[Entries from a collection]
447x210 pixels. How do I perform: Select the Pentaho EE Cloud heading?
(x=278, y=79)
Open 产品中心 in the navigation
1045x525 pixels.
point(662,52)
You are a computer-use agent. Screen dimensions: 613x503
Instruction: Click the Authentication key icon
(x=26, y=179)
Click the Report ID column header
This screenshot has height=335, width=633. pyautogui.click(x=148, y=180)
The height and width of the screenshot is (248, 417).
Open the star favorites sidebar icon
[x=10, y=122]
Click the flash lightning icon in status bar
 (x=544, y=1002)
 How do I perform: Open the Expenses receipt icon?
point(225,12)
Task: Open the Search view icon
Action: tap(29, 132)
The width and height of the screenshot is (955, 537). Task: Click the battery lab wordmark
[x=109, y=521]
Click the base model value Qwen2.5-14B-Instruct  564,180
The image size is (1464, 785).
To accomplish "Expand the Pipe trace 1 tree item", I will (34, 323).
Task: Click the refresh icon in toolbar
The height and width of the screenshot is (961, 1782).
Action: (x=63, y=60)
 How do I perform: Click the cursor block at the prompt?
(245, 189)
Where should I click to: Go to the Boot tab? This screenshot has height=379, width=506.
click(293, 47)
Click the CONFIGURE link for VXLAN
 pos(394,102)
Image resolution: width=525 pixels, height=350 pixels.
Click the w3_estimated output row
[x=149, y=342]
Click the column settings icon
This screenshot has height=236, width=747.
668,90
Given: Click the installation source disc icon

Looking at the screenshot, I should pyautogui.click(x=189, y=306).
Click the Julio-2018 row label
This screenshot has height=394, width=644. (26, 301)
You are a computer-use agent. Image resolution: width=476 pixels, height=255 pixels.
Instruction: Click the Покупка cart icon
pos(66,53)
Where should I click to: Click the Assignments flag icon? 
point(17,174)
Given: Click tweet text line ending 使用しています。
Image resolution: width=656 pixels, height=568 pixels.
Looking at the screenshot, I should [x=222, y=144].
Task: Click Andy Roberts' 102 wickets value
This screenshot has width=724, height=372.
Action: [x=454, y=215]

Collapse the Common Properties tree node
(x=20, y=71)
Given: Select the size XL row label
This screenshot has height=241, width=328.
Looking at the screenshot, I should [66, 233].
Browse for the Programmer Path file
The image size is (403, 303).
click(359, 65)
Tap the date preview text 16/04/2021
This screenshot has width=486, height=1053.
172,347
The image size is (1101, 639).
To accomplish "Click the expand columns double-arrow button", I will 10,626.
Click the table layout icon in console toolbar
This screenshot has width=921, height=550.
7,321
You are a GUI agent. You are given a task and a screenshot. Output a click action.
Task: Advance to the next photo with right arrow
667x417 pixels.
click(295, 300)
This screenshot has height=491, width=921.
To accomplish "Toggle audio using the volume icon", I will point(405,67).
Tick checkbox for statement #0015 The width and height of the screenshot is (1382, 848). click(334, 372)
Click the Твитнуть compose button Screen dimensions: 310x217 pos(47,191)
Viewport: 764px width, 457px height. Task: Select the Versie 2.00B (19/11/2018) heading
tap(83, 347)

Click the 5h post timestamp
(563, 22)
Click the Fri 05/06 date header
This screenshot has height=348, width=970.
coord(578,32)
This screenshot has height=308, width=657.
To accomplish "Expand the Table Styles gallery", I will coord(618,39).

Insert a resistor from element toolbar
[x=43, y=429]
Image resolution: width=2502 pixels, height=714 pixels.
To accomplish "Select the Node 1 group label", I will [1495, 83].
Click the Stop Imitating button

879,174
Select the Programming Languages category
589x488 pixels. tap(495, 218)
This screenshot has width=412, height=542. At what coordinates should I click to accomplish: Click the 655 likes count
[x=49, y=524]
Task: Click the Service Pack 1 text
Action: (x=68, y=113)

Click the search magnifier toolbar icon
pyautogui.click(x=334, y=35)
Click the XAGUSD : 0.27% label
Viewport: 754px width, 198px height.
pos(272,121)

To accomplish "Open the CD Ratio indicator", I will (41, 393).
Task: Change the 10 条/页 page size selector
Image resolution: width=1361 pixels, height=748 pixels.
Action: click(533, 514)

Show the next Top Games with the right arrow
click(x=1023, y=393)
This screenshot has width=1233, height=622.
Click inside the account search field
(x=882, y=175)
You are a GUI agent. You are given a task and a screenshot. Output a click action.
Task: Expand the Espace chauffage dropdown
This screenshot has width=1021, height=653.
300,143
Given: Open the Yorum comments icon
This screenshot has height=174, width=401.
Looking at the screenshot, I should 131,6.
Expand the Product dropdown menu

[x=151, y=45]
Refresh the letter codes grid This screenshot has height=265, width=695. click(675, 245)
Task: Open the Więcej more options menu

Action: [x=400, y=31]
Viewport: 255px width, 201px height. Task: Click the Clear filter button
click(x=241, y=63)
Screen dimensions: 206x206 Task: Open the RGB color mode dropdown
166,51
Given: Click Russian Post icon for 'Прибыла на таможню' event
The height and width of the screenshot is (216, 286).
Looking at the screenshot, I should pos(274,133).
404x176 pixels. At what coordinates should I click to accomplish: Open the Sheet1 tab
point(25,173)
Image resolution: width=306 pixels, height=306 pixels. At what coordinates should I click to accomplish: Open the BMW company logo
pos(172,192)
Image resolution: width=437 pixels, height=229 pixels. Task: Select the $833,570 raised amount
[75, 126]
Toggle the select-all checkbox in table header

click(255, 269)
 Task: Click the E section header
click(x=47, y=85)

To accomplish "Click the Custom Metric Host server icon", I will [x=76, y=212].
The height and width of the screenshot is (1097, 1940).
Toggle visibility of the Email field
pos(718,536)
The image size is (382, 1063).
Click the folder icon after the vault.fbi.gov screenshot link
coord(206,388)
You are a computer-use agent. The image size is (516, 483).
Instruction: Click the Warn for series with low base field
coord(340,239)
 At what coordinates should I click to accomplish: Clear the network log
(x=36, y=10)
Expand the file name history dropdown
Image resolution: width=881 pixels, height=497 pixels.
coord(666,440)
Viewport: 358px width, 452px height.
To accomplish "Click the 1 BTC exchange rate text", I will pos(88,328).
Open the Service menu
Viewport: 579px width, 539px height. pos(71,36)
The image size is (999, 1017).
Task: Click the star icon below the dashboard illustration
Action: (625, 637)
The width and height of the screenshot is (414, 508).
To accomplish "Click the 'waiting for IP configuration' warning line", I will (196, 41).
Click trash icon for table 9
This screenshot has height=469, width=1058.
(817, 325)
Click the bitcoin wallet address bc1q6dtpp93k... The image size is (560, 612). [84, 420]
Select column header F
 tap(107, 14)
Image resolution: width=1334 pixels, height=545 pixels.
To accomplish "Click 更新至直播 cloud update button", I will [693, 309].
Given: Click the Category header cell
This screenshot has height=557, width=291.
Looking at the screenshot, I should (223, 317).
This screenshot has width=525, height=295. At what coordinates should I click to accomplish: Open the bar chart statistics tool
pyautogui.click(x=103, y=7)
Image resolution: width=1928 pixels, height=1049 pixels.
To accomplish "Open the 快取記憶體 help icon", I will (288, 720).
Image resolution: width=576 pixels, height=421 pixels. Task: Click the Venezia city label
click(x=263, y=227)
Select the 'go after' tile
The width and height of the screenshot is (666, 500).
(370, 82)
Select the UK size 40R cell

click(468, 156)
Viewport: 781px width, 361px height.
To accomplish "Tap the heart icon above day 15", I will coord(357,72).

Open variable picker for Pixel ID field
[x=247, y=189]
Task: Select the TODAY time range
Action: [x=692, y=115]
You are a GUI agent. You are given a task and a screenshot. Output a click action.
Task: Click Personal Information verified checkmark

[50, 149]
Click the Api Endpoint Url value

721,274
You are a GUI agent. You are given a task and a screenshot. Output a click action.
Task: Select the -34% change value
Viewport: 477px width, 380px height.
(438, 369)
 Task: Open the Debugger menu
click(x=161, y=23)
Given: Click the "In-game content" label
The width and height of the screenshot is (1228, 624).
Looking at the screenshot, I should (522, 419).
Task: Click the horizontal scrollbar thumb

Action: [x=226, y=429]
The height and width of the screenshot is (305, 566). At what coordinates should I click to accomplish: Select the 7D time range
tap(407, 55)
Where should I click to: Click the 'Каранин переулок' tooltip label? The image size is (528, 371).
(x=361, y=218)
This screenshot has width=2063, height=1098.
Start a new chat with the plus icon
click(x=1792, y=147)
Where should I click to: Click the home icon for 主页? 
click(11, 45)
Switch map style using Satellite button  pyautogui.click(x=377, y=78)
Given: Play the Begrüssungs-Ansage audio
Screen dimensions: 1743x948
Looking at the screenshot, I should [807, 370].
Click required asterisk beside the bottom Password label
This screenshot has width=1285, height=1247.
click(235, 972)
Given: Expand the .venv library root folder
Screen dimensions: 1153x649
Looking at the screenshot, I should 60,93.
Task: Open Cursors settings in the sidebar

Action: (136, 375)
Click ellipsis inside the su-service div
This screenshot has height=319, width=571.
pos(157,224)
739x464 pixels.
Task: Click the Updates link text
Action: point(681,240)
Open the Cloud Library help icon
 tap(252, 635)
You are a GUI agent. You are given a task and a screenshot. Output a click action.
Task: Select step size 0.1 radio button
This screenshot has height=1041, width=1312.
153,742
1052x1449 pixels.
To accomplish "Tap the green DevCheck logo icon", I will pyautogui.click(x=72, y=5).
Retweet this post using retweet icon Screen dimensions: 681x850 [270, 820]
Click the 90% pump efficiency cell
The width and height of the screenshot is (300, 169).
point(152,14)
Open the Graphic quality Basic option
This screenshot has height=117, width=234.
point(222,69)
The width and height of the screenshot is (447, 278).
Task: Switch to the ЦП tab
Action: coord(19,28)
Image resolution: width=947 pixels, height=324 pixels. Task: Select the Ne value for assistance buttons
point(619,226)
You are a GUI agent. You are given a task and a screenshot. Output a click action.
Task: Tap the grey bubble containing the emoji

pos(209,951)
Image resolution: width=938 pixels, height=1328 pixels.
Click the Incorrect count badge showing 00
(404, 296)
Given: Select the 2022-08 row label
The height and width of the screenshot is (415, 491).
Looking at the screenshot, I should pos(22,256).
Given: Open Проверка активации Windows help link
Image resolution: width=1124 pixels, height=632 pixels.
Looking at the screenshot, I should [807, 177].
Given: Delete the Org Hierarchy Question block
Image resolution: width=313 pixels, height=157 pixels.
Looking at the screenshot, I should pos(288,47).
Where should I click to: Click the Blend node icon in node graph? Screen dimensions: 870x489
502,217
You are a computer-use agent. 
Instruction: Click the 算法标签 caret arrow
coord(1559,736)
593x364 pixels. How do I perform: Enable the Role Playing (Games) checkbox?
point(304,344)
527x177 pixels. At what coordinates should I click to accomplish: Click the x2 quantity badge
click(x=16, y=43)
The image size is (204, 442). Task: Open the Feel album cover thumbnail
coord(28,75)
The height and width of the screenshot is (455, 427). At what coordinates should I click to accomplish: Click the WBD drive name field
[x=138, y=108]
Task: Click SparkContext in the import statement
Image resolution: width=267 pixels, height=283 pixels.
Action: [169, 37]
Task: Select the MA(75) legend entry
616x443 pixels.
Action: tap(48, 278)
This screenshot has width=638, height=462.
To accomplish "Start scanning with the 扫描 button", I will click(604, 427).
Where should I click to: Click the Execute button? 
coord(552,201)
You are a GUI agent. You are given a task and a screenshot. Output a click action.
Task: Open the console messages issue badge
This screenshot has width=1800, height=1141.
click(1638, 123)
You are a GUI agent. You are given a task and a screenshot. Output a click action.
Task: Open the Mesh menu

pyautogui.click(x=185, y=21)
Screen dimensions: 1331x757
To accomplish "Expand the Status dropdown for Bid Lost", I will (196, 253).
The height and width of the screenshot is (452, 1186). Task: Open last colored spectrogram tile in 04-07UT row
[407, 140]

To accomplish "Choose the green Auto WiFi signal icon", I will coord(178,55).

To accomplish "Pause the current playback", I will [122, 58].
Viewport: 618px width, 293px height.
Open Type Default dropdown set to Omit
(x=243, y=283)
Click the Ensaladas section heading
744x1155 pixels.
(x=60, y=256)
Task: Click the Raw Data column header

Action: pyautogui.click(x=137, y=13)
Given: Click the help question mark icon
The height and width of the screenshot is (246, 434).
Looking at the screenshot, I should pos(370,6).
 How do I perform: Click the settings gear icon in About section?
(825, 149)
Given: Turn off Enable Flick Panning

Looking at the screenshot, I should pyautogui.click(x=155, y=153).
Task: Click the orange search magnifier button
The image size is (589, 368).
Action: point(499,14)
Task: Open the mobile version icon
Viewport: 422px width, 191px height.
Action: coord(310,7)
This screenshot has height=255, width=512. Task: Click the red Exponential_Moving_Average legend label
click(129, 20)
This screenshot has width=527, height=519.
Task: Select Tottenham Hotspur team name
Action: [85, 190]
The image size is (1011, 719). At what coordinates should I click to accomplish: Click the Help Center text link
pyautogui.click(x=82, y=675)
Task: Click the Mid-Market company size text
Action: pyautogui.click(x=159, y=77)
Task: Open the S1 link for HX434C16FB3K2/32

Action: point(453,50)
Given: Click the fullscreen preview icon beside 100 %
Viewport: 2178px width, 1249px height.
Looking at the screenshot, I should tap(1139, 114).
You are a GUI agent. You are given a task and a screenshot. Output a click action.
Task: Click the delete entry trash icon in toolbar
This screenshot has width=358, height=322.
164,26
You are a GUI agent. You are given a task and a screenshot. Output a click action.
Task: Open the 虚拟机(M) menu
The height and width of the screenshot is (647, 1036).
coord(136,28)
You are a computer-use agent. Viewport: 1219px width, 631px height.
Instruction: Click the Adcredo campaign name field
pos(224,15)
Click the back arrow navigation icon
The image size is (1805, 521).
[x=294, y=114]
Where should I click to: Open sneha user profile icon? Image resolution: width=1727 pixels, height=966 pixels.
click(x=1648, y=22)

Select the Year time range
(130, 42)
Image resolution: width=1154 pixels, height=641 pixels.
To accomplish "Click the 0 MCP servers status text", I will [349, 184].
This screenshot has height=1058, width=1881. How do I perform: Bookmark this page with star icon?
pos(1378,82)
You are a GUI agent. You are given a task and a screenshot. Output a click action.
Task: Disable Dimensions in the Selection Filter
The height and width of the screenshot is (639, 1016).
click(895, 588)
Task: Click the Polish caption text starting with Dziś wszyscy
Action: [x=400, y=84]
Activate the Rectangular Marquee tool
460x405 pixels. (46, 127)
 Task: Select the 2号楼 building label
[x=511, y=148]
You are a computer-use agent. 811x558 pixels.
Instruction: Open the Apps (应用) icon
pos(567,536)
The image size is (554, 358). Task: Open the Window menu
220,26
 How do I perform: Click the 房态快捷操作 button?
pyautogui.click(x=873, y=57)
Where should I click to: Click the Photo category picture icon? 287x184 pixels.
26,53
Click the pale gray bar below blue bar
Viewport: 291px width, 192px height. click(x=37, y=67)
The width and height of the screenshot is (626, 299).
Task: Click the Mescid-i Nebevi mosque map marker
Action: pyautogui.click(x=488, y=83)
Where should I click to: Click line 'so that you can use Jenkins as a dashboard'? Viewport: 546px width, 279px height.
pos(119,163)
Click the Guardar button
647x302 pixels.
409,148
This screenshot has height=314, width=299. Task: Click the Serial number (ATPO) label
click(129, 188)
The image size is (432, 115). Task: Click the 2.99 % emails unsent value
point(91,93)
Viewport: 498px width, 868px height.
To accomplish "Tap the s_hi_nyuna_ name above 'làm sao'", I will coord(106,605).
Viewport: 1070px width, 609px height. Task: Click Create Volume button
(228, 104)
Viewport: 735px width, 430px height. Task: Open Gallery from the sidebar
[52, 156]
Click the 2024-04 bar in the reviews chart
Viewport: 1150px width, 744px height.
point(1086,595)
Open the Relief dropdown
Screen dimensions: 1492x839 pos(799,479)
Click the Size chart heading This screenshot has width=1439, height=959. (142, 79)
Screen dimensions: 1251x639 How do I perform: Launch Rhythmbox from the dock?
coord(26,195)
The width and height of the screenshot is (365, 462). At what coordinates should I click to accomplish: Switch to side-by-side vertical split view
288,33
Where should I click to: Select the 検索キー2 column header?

### Problem description:
Copy the entries verbatim, starting at the line containing "Click the Size" and continuing through the final entry, with both ends included.

### The solution:
Click the Size chart heading This screenshot has width=1439, height=959. (142, 79)
Screen dimensions: 1251x639 How do I perform: Launch Rhythmbox from the dock?
coord(26,195)
The width and height of the screenshot is (365, 462). At what coordinates should I click to accomplish: Switch to side-by-side vertical split view
288,33
Where should I click to: Select the 検索キー2 column header?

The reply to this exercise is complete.